[Opening Entries shown section]

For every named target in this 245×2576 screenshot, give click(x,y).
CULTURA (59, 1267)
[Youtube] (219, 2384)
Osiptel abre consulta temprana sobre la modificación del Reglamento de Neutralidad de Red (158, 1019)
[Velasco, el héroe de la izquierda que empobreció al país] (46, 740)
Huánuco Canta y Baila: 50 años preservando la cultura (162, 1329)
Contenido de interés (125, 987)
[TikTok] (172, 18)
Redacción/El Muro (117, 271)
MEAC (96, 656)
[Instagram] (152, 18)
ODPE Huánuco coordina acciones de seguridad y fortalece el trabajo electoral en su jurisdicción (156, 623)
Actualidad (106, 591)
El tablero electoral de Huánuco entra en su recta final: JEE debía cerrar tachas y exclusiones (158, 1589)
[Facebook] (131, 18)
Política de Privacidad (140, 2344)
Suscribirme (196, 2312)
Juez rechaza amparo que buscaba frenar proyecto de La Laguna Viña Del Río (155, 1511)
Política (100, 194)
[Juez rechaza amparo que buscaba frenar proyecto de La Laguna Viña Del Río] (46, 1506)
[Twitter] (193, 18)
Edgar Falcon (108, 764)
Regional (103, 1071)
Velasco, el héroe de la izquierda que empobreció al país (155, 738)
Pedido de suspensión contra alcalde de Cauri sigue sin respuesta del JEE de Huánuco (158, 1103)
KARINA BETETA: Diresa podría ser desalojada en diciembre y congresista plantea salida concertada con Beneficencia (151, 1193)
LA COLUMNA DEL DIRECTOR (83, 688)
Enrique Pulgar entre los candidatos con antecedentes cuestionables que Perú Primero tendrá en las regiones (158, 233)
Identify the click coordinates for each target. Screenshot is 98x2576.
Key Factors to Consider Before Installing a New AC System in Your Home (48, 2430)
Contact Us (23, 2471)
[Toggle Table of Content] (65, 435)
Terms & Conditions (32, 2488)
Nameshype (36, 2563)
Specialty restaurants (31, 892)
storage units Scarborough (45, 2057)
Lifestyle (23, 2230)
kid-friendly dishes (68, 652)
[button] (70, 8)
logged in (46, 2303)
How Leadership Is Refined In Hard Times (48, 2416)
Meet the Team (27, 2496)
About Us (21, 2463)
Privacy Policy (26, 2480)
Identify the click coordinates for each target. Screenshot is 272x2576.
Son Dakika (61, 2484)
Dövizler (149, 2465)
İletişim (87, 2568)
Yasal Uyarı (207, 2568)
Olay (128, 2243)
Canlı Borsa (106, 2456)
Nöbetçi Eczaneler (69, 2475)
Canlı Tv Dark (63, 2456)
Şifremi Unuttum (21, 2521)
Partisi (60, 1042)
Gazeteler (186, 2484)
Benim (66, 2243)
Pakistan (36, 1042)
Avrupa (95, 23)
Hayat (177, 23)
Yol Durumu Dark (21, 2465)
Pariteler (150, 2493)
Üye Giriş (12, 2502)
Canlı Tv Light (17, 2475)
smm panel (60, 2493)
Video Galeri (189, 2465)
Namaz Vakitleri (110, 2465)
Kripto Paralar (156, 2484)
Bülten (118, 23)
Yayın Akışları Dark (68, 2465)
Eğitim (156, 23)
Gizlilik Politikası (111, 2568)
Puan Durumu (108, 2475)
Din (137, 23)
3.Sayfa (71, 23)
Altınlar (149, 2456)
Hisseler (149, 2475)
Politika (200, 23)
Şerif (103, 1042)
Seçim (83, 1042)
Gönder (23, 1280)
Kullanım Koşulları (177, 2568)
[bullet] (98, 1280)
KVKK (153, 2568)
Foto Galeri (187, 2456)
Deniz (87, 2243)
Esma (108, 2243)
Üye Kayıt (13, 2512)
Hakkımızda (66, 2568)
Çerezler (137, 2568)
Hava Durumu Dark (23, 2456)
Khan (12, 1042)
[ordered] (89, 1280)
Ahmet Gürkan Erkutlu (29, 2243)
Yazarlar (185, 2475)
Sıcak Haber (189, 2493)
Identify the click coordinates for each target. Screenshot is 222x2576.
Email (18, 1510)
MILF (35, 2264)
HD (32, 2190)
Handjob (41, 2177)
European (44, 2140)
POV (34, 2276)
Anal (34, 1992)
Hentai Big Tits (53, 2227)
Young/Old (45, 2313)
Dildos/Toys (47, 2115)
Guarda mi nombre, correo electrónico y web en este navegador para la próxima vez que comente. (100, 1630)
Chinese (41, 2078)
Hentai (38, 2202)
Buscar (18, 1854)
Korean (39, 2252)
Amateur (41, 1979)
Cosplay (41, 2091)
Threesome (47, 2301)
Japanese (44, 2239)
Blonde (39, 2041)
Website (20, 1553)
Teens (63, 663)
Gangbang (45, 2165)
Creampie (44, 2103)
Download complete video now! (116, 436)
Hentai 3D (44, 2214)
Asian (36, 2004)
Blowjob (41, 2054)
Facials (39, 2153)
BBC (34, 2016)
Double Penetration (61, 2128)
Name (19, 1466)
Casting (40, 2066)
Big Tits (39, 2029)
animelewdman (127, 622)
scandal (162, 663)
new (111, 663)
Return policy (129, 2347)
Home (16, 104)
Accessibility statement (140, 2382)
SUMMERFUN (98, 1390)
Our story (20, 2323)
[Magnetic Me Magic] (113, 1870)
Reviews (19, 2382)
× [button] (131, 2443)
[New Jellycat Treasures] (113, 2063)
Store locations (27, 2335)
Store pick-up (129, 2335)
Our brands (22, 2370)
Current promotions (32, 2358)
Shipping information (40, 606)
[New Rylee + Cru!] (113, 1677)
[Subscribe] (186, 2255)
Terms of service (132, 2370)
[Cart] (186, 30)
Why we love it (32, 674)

[Closing Entries shown section]

What to produce: Please give only the number of lines above that contain the word "each".

Written solution: 3